__PARTS OF THE EXERCISE__
• 1. From the thesis abstract on drug repositioning for multiple sclerosis, reproduce the passage that starts at the words "The first study" and ends after the words "rodent disease models.".
• 2. Summarize the thesis abstract on drug repositioning for multiple sclerosis in two sentences.
• 3. Translate this sentence from the thesis abstract on drug repositioning for multiple sclerosis into Spanish: "My thesis focuses on two different studies aimed at identifying oral drug candidates with potential central nervous system (CNS) regenerative activity using distinct approaches providing drug-target disease connection."

__PASSAGE FOR REVIEW__
+++
Titolo della tesi: Drug repositioning for multiple sclerosis: in silico and in vitro methods
The immune attack in multiple sclerosis (MS) triggers a cascade of events that damage myelin sheath and axons, disrupting nerve signal transmission. The main focus of regenerative therapies for MS is to promote neuron survival and induce the differentiation of oligodendrocyte progenitor cells (OPC) present within areas of demyelination into remyelinating oligodendrocytes.
My thesis focuses on two different studies aimed at identifying oral drug candidates with potential central nervous system (CNS) regenerative activity using distinct approaches providing drug-target disease connection.
The first study is part of an international project that aims to: i) develop a library of registered and abandoned drugs linked to neuroprotective and/or myelinating pathways by a bioinformatic platform; ii) provide evidence of drug activity in in vitro models of OPC and neurons; iii) unveil the protective and/or regenerative mode of action of the most promising compounds; iv) assess the pharmacological activity of hit compounds in in vivo efficacy studies using different rodent disease models.
+++
__EXTRACTED MATERIAL__

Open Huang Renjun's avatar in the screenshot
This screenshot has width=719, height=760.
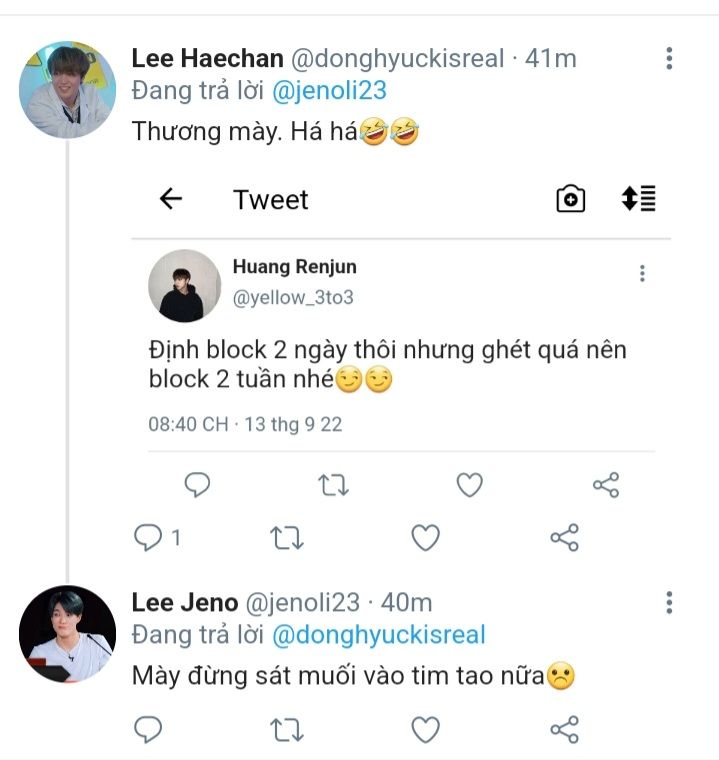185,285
+++
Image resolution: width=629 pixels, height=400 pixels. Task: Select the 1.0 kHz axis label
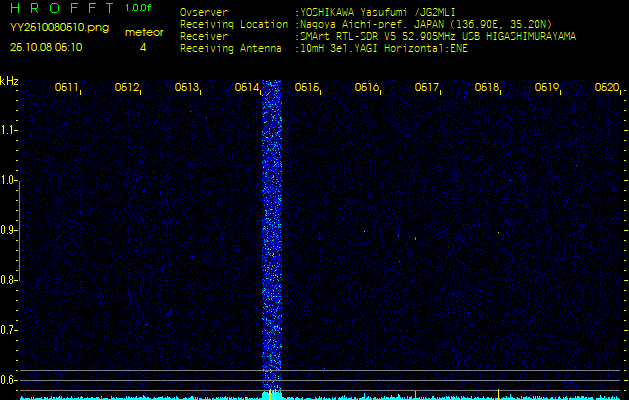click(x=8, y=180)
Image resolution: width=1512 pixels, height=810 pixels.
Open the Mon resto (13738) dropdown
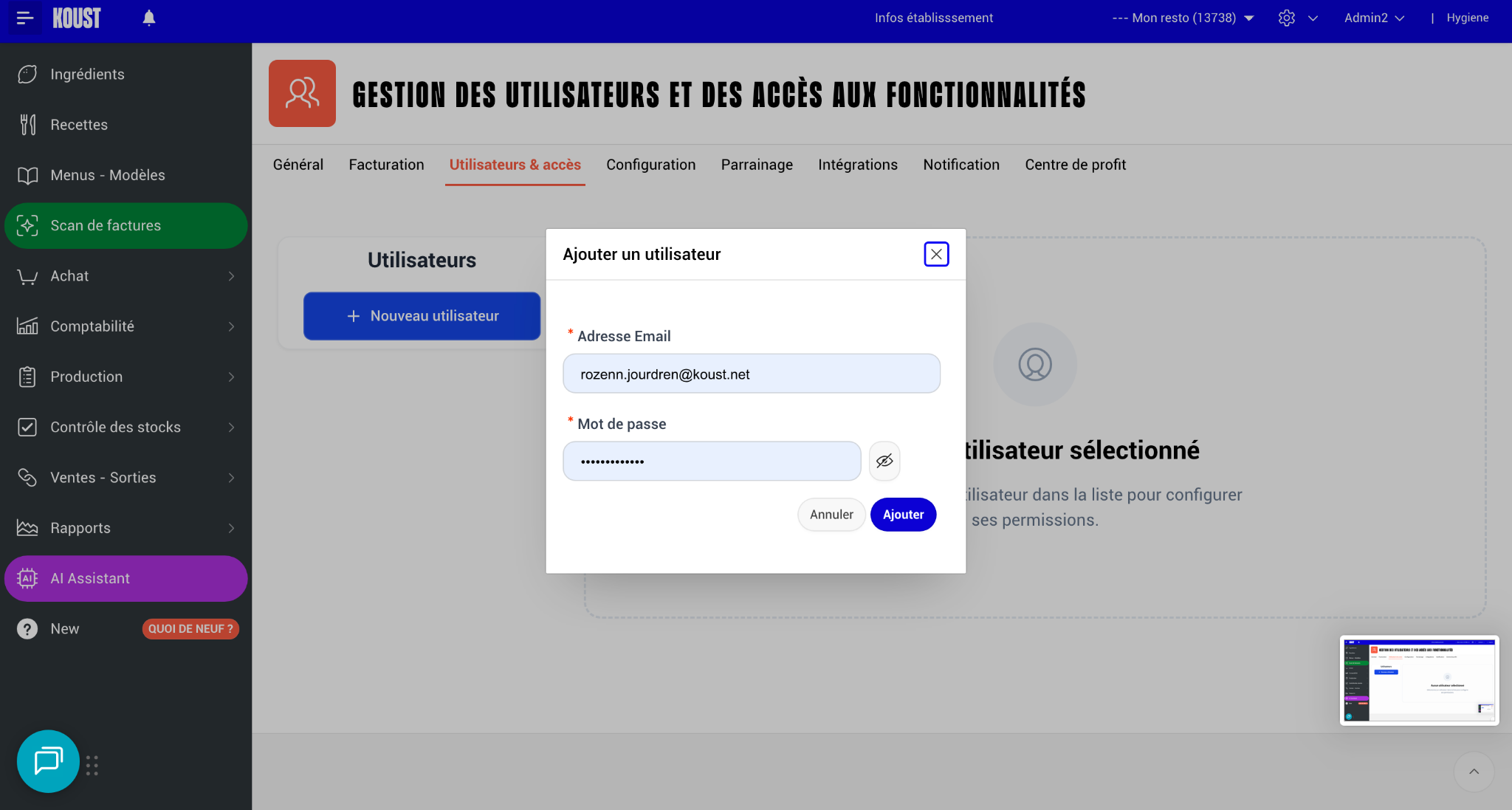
+++
__ANSWERS TO THE TASKS__
• 1.
The first study is part of an international project that aims to: i) develop a library of registered and abandoned drugs linked to neuroprotective and/or myelinating pathways by a bioinformatic platform; ii) provide evidence of drug activity in in vitro models of OPC and neurons; iii) unveil the protective and/or regenerative mode of action of the most promising compounds; iv) assess the pharmacological activity of hit compounds in in vivo efficacy studies using different rodent disease models.

• 2. In multiple sclerosis, an immune attack damages the myelin sheath and axons, and regenerative therapies aim to promote neuron survival and turn oligodendrocyte progenitor cells into remyelinating oligodendrocytes. The thesis covers two studies that look for oral drug candidates with potential regenerative activity in the central nervous system, and the first belongs to an international project that builds a drug library through a bioinformatic platform and tests compounds in vitro and in rodent disease models.

• 3. Mi tesis se centra en dos estudios diferentes cuyo objetivo es identificar candidatos a fármacos orales con posible actividad regenerativa en el sistema nervioso central (SNC) mediante enfoques distintos que proporcionan una conexión fármaco-diana-enfermedad.